On policy, Pence said that Trump “righted a 70-year wrong” in recognizing Jerusalem as Israel’s capital, and that the U.S. embassy would be in the city “by the end of next year.” He promised Israel that “the United states will never allow Iran to acquire a nuclear weapon.” As for the PLO, Pence gave eloquent and persuasive voice to his country’s desire for peace. But his bottom line also marked a significant shift from previous American administrations: The U.S., Pence said, would support a PLO state “if both sides agree.” In other words, whether there will be such a state is Israel’s call to make. Which puts American policy light years away from the heyday of George W. Bush’s “road map,” and his breathy “vision of two democratic states, Israel and Palestine, living side by side in peace.”
For a change, there was no daylight between the views Pence outlined in the Knesset and those of his Israeli hosts. Prime Minister Benjamin Netanyahu said that President Trump’s recognition of Jerusalem would go down in Jewish history together with the Balfour Declaration in 1917 and Truman’s recognition of Israel in 1948. Isaac Herzog (Labor), the leader of the opposition, pointed out that it is “the love of the Bible that connects us to one another.” Knesset Speaker Yuli Edelstein (Likud) spoke of the Jewish state “fulfilling the words of the prophets” and of “the United States, more than any other country in the world, as Israel’s faithful partner” in this effort.
As for the curses that Abbas called down on President Trump’s house, the Israelis responded by blessing him: Netanyahu told Pence it is “our deepest hope that President Trump and you will succeed in strengthening the United States, . . . so that America will continue to be the greatest power in the world for generations to come.” And Edelstein said that from Israel he would only hear the blessing Bneh Beitcha (“May your house be built up”).

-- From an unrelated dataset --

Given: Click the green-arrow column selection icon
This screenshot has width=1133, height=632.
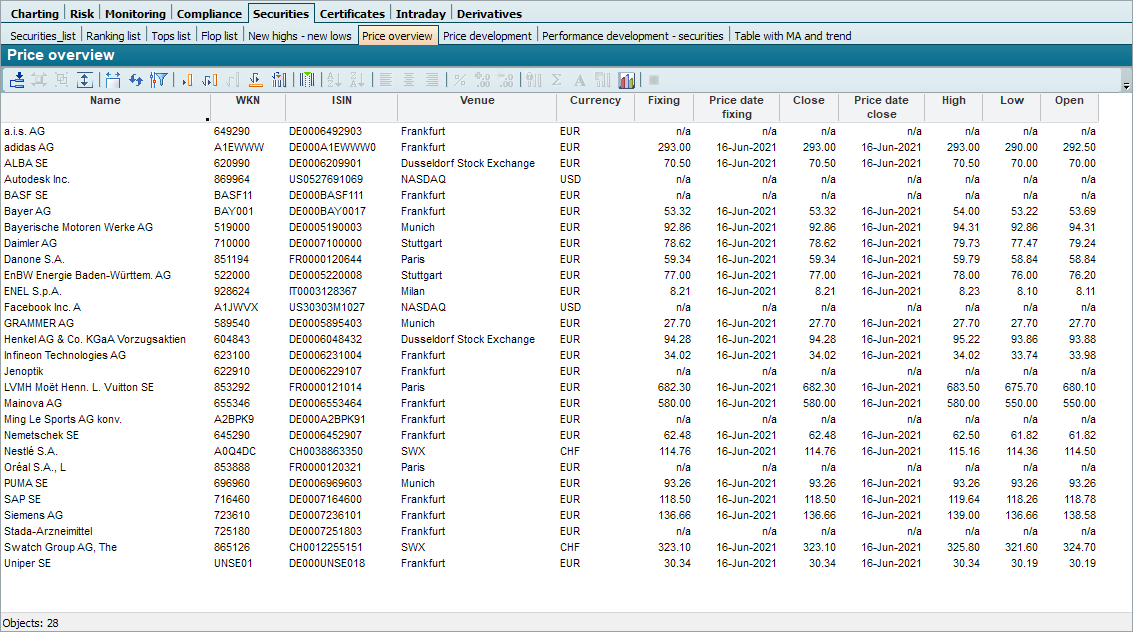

There is no shortage of commentators saying that this embrace of Israel is only going to harm the prospects for peace in the Middle East. That view reflects the consensus in Washington before President Trump got there. For long decades, Washington has crafted policies based on the tacit assumption that America needs the PLO if it is to bring peace to the Middle East. In its effort to “balance” the demands of this extremist organization against Israel’s concerns, American policy inflated the PLO’s importance, and it learned to tolerate and even embrace an organization whose views have always been profoundly anti-Western, not to mention anti-Semitic.

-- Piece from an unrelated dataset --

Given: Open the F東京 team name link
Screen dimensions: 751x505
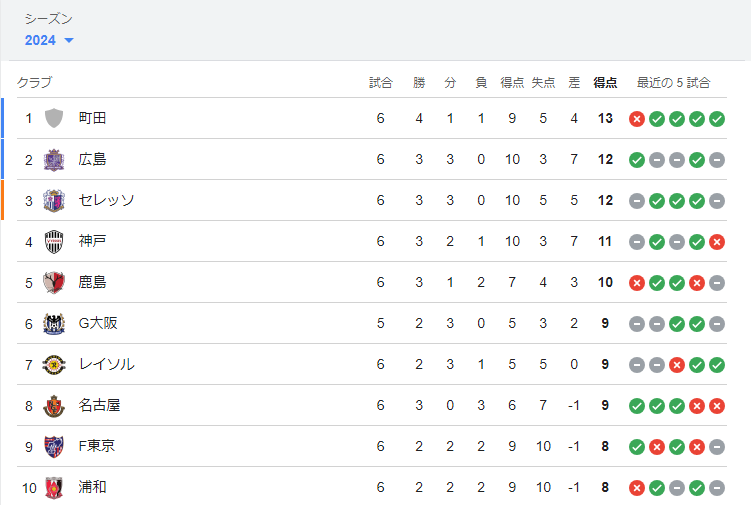Looking at the screenshot, I should (97, 446).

Meanwhile, the Biblical roots of America’s alliance with Israel have been consistently downplayed for fear that mentioning them would upset Arab sensibilities. Even so elementary a move as recognizing Jerusalem as Israel’s capital, or cutting funding to chronically anti-Western and anti-Semitic organizations, became unthinkable.
These policies did not bring peace to the Middle East. But they severed the ties between American diplomacy in the region and common sense — to the point that more than a few U.S. officials ended up believing that not only the PLO, but even Iran, whose parliament regularly curses the United States, could be made a peace partner if it were paid handsomely enough. The Trump administration, on the other hand, appears to have good grasp of a principle that is under-rated but nonetheless quite useful in making sound policy: In the relations between nations, it matters who blesses you and who curses you.